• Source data
################

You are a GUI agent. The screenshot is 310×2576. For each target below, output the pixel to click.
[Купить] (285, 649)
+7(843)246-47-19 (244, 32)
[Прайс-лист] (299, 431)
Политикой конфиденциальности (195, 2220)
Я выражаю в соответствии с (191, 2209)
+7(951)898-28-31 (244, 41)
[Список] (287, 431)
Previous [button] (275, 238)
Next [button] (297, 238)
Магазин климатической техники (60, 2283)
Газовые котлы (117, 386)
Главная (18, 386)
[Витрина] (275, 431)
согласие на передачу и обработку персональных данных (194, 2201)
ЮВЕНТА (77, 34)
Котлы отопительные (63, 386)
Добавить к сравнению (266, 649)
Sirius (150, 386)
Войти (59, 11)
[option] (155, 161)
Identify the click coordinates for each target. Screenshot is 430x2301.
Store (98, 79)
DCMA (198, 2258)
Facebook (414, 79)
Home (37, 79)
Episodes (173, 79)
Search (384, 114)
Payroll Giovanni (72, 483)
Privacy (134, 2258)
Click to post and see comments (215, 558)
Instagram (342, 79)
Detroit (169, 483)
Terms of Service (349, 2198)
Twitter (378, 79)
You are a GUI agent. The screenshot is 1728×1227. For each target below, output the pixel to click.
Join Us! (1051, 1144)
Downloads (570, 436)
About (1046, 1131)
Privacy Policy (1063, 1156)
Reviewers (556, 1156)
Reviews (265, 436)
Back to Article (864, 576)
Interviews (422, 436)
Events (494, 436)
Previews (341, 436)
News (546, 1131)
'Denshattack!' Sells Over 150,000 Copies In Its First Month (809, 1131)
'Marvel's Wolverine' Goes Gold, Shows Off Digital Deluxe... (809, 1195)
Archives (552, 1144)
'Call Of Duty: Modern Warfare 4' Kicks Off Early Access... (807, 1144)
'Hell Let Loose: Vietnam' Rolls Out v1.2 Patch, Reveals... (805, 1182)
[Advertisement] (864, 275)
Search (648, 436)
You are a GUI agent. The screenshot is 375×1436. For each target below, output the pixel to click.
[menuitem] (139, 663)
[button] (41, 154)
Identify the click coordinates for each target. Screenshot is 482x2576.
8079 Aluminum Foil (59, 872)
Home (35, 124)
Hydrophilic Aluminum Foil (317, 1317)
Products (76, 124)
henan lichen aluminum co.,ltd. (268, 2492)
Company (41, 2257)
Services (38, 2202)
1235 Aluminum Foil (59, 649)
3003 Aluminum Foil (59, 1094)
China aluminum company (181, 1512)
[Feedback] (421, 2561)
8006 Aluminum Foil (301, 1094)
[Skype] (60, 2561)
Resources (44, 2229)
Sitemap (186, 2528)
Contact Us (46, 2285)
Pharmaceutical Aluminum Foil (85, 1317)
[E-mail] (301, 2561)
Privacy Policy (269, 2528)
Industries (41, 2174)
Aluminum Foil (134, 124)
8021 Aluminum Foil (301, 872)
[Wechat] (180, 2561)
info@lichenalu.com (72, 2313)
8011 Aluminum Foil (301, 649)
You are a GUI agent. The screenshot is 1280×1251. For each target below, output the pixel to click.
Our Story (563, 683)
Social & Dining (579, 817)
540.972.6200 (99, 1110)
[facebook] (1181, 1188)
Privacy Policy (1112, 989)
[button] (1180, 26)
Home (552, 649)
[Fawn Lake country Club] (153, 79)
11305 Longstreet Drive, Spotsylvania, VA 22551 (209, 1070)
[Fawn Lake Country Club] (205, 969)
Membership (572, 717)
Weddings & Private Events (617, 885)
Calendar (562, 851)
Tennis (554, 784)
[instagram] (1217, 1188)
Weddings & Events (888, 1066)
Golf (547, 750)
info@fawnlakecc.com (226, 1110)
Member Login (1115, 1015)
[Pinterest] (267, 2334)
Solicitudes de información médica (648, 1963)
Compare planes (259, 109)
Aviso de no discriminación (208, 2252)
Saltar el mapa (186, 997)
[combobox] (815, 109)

################

• WORK REQUIRED
Every record needs to be reproduced exactly, with none skipped.

• TASK ANSWER
You are a GUI agent. The screenshot is 310×2576. For each target below, output the pixel to click.
[Купить] (285, 649)
+7(843)246-47-19 (244, 32)
[Прайс-лист] (299, 431)
Политикой конфиденциальности (195, 2220)
Я выражаю в соответствии с (191, 2209)
+7(951)898-28-31 (244, 41)
[Список] (287, 431)
Previous [button] (275, 238)
Next [button] (297, 238)
Магазин климатической техники (60, 2283)
Газовые котлы (117, 386)
Главная (18, 386)
[Витрина] (275, 431)
согласие на передачу и обработку персональных данных (194, 2201)
ЮВЕНТА (77, 34)
Котлы отопительные (63, 386)
Добавить к сравнению (266, 649)
Sirius (150, 386)
Войти (59, 11)
[option] (155, 161)
Identify the click coordinates for each target. Screenshot is 430x2301.
Store (98, 79)
DCMA (198, 2258)
Facebook (414, 79)
Home (37, 79)
Episodes (173, 79)
Search (384, 114)
Payroll Giovanni (72, 483)
Privacy (134, 2258)
Click to post and see comments (215, 558)
Instagram (342, 79)
Detroit (169, 483)
Terms of Service (349, 2198)
Twitter (378, 79)
You are a GUI agent. The screenshot is 1728×1227. For each target below, output the pixel to click.
Join Us! (1051, 1144)
Downloads (570, 436)
About (1046, 1131)
Privacy Policy (1063, 1156)
Reviewers (556, 1156)
Reviews (265, 436)
Back to Article (864, 576)
Interviews (422, 436)
Events (494, 436)
Previews (341, 436)
News (546, 1131)
'Denshattack!' Sells Over 150,000 Copies In Its First Month (809, 1131)
'Marvel's Wolverine' Goes Gold, Shows Off Digital Deluxe... (809, 1195)
Archives (552, 1144)
'Call Of Duty: Modern Warfare 4' Kicks Off Early Access... (807, 1144)
'Hell Let Loose: Vietnam' Rolls Out v1.2 Patch, Reveals... (805, 1182)
[Advertisement] (864, 275)
Search (648, 436)
You are a GUI agent. The screenshot is 375×1436. For each target below, output the pixel to click.
[menuitem] (139, 663)
[button] (41, 154)
Identify the click coordinates for each target. Screenshot is 482x2576.
8079 Aluminum Foil (59, 872)
Home (35, 124)
Hydrophilic Aluminum Foil (317, 1317)
Products (76, 124)
henan lichen aluminum co.,ltd. (268, 2492)
Company (41, 2257)
Services (38, 2202)
1235 Aluminum Foil (59, 649)
3003 Aluminum Foil (59, 1094)
China aluminum company (181, 1512)
[Feedback] (421, 2561)
8006 Aluminum Foil (301, 1094)
[Skype] (60, 2561)
Resources (44, 2229)
Sitemap (186, 2528)
Contact Us (46, 2285)
Pharmaceutical Aluminum Foil (85, 1317)
[E-mail] (301, 2561)
Privacy Policy (269, 2528)
Industries (41, 2174)
Aluminum Foil (134, 124)
8021 Aluminum Foil (301, 872)
[Wechat] (180, 2561)
info@lichenalu.com (72, 2313)
8011 Aluminum Foil (301, 649)
You are a GUI agent. The screenshot is 1280×1251. For each target below, output the pixel to click.
Our Story (563, 683)
Social & Dining (579, 817)
540.972.6200 (99, 1110)
[facebook] (1181, 1188)
Privacy Policy (1112, 989)
[button] (1180, 26)
Home (552, 649)
[Fawn Lake country Club] (153, 79)
11305 Longstreet Drive, Spotsylvania, VA 22551 (209, 1070)
[Fawn Lake Country Club] (205, 969)
Membership (572, 717)
Weddings & Private Events (617, 885)
Calendar (562, 851)
Tennis (554, 784)
[instagram] (1217, 1188)
Weddings & Events (888, 1066)
Golf (547, 750)
info@fawnlakecc.com (226, 1110)
Member Login (1115, 1015)
[Pinterest] (267, 2334)
Solicitudes de información médica (648, 1963)
Compare planes (259, 109)
Aviso de no discriminación (208, 2252)
Saltar el mapa (186, 997)
[combobox] (815, 109)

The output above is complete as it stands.